Roy caminó hacia el armario, se echó unas monedas en la mano y cogió su monedero.
– ¿Vamos a ir hasta Miami en persecución de nuestro sueño? Porque, en ese caso, tendré que llevarme el traje de baño y algo de ropa de repuesto. ¿Y tú?
– Te gusta la idea -dijo Lucy.
Roy cogió una chaqueta de popelín que había en el respaldo de la silla.
– ¿Qué idea? Eso es lo único que me mantiene en este asunto, que como ni siquiera tenemos un plan, no podemos pensar que no saldrá bien, ni fijarnos en los inconvenientes. Nos vamos dejando llevar, eso es todo. Todavía estamos jugando. Uf, tía, ¿no es emocionante? Esto es algo serio. Hasta tenemos armas de verdad, cargadas con balas de verdad. -Se puso la chaqueta-. Me voy hasta la esquina a tomar algo, recoger unas cuantas cosas que podemos necesitar y ver cómo va Cullen… Ah, y déjame las llaves de tu coche. Me sentaré en él a vigilar el suyo, ya que hoy tengo que hacerlo todo yo. Mientras tanto, tú y Delaney decidid si sois capaces de mirarle a la cara al hombre y dispararle.
– Yo ya lo he decidido.
– Bueno, pues entonces piensa en él disparándote a ti. Si es que vale la pena. Para mí, no -dijo Roy-. Te diré una cosa: si en un momento dado me da por pensar que no tengo nada que ganar en este asunto, me largo. Desde luego, no estoy dispuesto a morir por un montón de leprosos a los que ni siquiera conozco.

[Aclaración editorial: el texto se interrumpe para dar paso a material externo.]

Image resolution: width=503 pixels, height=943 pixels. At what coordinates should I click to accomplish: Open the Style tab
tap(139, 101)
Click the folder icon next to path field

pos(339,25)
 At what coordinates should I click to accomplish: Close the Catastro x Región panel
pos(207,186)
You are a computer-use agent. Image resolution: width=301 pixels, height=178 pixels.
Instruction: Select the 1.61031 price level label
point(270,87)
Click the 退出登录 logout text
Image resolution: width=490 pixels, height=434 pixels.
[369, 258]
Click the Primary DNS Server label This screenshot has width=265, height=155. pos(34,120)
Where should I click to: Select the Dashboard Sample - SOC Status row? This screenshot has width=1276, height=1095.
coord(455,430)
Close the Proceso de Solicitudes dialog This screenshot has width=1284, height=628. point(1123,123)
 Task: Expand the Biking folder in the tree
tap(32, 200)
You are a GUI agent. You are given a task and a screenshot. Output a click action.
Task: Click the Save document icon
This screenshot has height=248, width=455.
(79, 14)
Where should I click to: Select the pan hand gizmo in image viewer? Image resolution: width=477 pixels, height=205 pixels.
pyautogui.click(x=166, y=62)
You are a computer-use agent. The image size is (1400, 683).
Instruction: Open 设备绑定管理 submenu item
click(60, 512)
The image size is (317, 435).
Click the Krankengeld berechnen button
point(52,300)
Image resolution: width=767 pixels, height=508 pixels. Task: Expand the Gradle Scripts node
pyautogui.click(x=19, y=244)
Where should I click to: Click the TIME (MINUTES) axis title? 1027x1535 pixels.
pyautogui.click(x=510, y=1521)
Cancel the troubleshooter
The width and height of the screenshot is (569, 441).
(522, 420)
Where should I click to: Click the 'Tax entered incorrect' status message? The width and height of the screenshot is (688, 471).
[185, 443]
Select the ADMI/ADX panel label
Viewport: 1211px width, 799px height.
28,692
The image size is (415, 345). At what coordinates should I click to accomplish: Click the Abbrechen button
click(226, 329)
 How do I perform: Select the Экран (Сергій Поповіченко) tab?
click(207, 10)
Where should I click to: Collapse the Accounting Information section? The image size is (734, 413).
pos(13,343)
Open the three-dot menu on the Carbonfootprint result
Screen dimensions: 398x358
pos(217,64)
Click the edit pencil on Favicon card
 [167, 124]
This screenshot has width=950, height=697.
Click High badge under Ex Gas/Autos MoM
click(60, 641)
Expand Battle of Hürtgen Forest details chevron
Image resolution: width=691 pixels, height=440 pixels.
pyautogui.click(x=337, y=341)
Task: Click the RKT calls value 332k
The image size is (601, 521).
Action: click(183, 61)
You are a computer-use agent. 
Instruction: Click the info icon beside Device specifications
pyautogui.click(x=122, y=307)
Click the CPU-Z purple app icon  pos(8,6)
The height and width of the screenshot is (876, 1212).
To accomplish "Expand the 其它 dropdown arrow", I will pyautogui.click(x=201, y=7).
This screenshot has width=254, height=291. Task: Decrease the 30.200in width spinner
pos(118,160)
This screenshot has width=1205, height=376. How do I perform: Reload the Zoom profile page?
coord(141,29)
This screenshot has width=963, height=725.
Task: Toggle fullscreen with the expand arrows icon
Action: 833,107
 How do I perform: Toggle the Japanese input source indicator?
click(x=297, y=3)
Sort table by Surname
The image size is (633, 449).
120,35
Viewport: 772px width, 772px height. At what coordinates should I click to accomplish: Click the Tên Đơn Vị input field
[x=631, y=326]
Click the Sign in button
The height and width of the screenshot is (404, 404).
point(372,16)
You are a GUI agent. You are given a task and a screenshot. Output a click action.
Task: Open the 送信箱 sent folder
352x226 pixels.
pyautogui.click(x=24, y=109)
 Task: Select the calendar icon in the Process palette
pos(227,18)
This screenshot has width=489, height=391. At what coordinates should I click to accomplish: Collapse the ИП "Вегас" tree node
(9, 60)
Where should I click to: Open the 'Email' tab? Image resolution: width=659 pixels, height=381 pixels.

Estaban en el apartamento de Darla, situado encima de una tienda de antigüedades de Conti.
– ¿Sabes lo que te costaría eso? -preguntó ella-. ¡Toda la noche y todo el día! Nunca lo he hecho.
– No me importa -le contestó Cullen-. Tú di cuánto. Eres la cosa más mona que he visto en mi vida.
– Bueno, gracias. Normalmente, durante el día descanso. Me arreglo el cabello y las uñas…
– Eres una damita ociosa.
– ¿Estás de broma? Me dejo el culo trabajando allí. Mañana tengo que ir a las seis.
– Me quedaré hasta entonces. Podemos hacer que nos traigan comida china, o lo que tú quieras.
– Me dijo Roy que acabas de salir de la cárcel, o algo así.
– Sí, pero preferiría no hablar de eso, para no arruinar esta maravillosa noche.
– Quiero decir que de dónde vas a sacar tanto dinero.
– He trabajado. He trabajado en los campos por un centavo la hora. Trabajé en la tienda de recambios de automóvil, y me subieron a siete centavos. Luego, por el mismo sueldo, trabajé en la imprenta. Me compré un par de cosas que necesitaba, de vez en cuando algo para la casa, y ahorré cuanto pude. En veintisiete años, cariño, se puede reunir algo.
– Bueno, pues te fue bien, ¿no?
– Ponte otra vez las medias negras.
– Creía que te gustaba desnuda.
– Sólo las medias y las ligas, nada más.
– ¿Crees que funcionará?
– Esta mañana me he despertado empalmado a las seis treinta y cuatro. Y sigue así.
– Eso espero, jolín.
– Sí, funcionará. Eh, si viene alguien, no abras la puerta.
– No vendrá nadie.
– Podría ser, nunca se sabe. Y tampoco contestes al teléfono.
– Bueno, a veces recibo llamadas, no soy una ermitaña.
– Claro que no. Uf, tía, mira. Ven y cuéntame cómo es que eres tan mona, ¿cómo, eh?
– Soy así, supongo.
Tal como Lucy se había imaginado hasta aquella noche, veía escenas de acción que tenían lugar en alguna carretera rural.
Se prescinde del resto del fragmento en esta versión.